If STOCKMANN plc resolves to merge into another company as merging company
or merge with a company to be formed in a combination merger, or if the
Company resolves to be demerged entirely, the share option holders shall,
prior to the merger or demerger, be given the right to subscribe for
shares with their share options within a period of time determined by the
Board of Directors. After this, the right to subscription ceases to exist.

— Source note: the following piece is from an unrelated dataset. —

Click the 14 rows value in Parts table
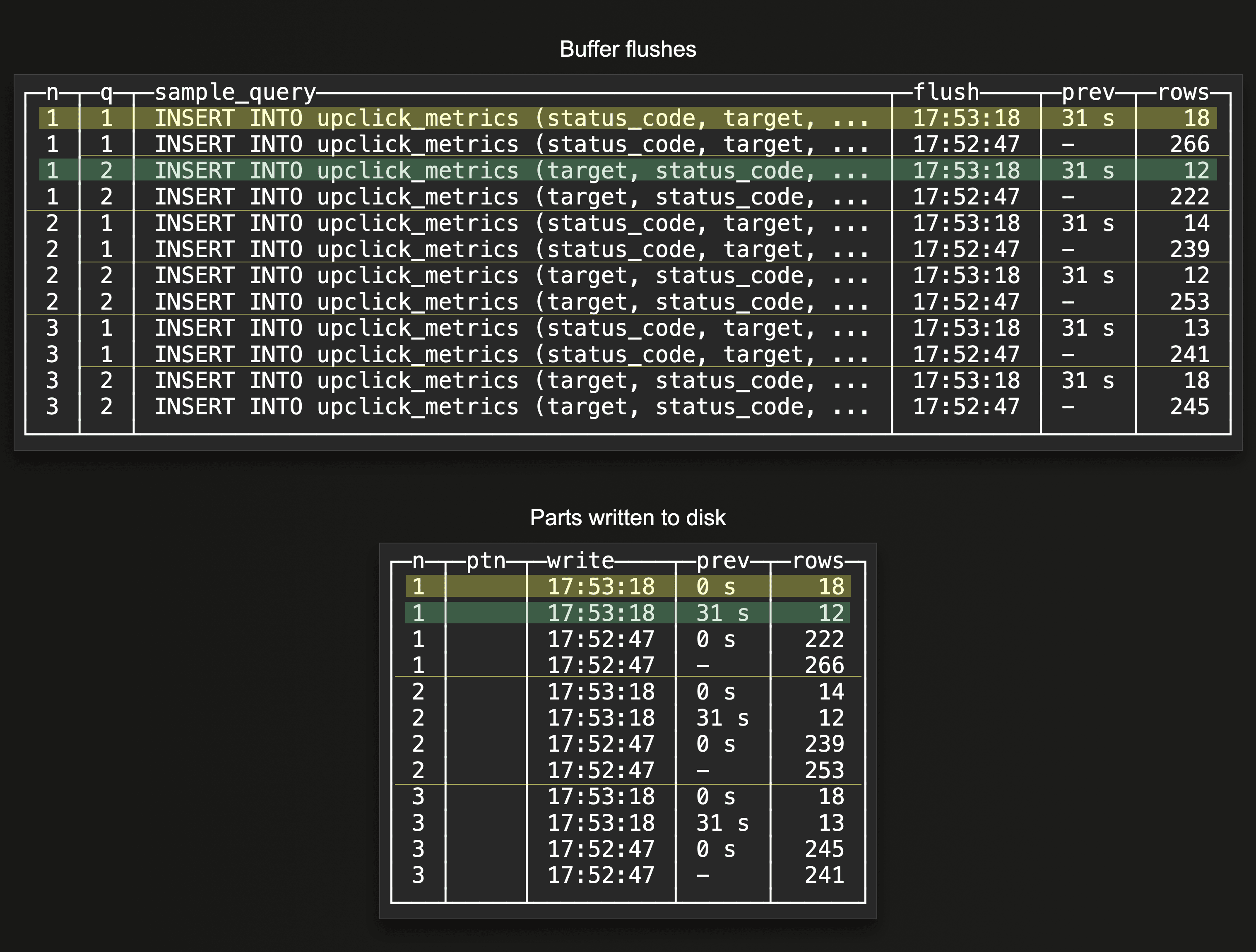1256x952 pixels. point(831,692)
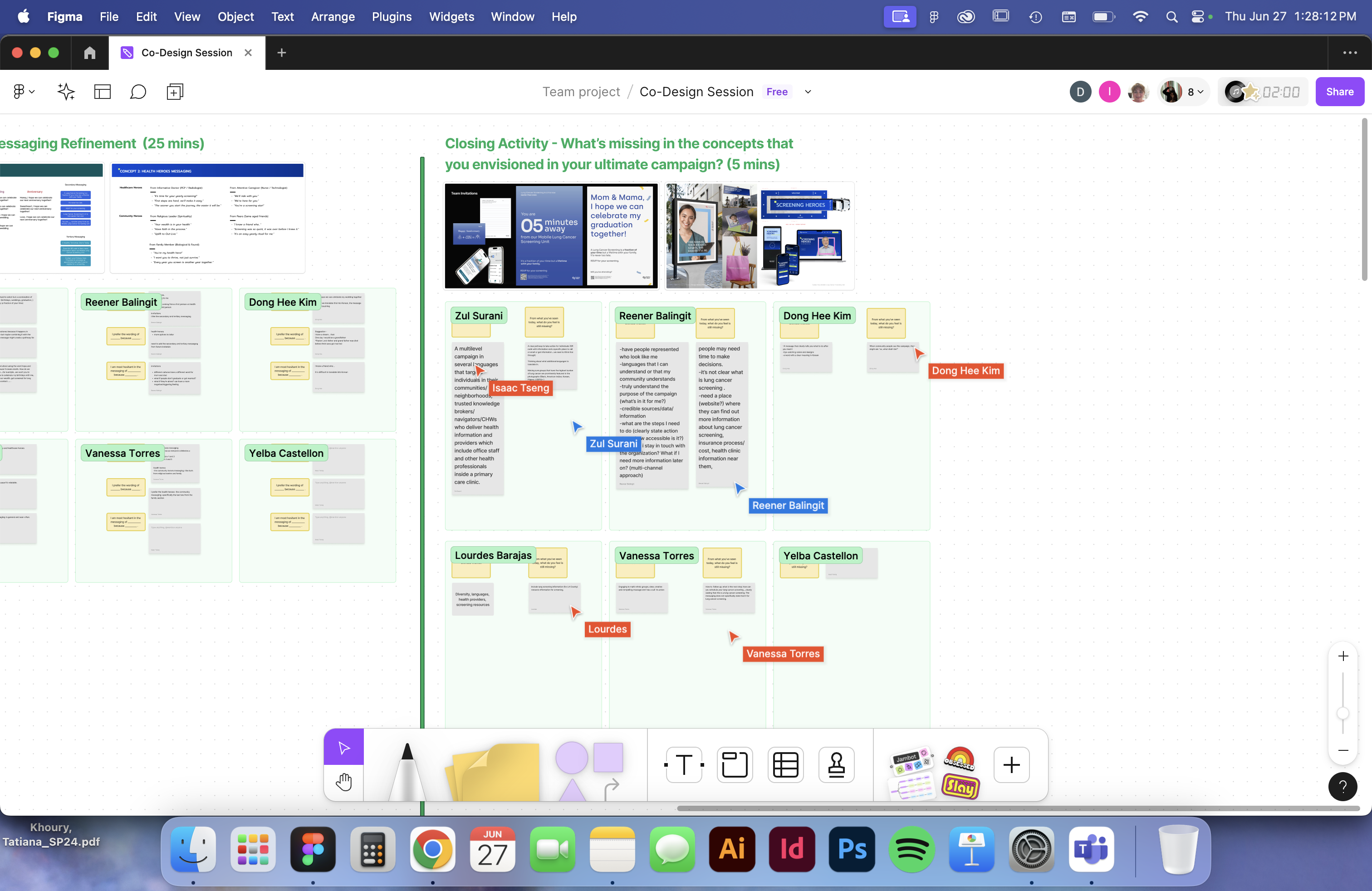This screenshot has width=1372, height=891.
Task: Open AI actions sparkle icon
Action: point(66,92)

If STOCKMANN plc resolves to acquire its own shares after the commencement
of the share subscription period by an offer to all shareholders, the
share option holders shall be given an equal offer. In any other case, the
acquiring of own shares does not require any actions by the Company as
regards the options.
If a redemption right and obligation to all shares of STOCKMANN plc, as
referred to in Chapter 18 Section 1 of the Finnish Companies Act, arises
to any of the shareholders before the end of the share subscription period
on the basis that a shareholder possesses over 90 per cent of the shares
and the voting power of the shares of STOCKMANN plc, or if a redemption
obligation as set forth in the Articles of Association of STOCKMANN plc
arises, the share option holders shall be given a possibility to use their
right to share subscription by virtue of the share options within a period
of time determined by the Board of Directors. After this, the right to
subscription ceases to exist.
If the nominal value of the shares is changed while the share capital
remains unchanged, the share subscription terms of the share options shall
be amended so that the total nominal value of the shares available for
subscription and the total subscription price remain unchanged.
The Board of Directors of STOCKMANN plc shall decide on all other matters
relating to the issuance of share options and the subscription of shares,
and shall give more detailed instructions on the procedure for carrying
out the subscriptions. The documents relating to the share options can be
seen at the Company’s Head Office in Helsinki.